Epoxidation of propylene with H2O2 catalyzed by supported TS-1 catalyst in a fixed-bed reactor: Experiments and kinetics

The epoxidation of propylene with H2O2 catalyzed by a supported TS-1 catalyst in a fixed-bed reactor has been studied. The effects of methanol concentration (40–70 wt.%), hydrogen peroxide concentration (5–20 wt.%), propylene pressure (0.2–0.6 MPa) and temperature (35–50 °C) on the reaction are investigated. The experimental results show that the reaction rate increases with the increase in methanol concentrations, hydrogen peroxide concentrations, propylene pressure and temperature; the activation energy of the reaction is 46.8 kJ mol−1 and the reaction orders with respect to hydrogen peroxide and propylene are 0.32 and 0.68, respectively.

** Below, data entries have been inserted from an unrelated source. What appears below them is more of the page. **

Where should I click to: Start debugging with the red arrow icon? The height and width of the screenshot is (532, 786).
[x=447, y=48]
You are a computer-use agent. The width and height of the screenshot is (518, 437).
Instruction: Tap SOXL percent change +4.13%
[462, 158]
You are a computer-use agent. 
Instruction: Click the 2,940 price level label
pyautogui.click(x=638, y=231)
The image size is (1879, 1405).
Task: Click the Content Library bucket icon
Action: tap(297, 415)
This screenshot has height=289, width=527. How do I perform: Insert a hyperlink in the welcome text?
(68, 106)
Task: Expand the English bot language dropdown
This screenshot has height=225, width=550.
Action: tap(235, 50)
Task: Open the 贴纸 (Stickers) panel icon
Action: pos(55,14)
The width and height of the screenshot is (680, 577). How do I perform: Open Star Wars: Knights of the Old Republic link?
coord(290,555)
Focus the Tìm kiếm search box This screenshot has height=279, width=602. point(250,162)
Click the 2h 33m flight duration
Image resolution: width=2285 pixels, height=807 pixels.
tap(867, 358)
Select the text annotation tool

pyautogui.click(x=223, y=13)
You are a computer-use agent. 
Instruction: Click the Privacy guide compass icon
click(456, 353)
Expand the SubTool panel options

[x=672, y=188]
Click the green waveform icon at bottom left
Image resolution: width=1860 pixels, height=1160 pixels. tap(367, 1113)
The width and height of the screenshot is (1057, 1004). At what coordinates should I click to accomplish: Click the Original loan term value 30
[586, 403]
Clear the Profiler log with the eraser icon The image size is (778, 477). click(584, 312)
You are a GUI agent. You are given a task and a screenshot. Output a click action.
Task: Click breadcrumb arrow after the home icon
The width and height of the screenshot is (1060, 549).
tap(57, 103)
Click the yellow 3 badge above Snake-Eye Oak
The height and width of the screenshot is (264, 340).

The reaction was modeled with Eley–Rideal (E–R) and Langmuir–Hinshelwood (L–H) models, and the results show that the kinetic model of Eley–Rideal with H2O2 being adsorbed can give the best fit among the models compared for the epoxidation of propylene with H2O2.

• Reaction kinetics of the propylene epoxidation in fixed-bed reactors is studied. • The systematic experimental study and modeling of this reaction are reported. • Eley–Rideal adsorbed with H2O2 model precisely describes the reaction mechanism.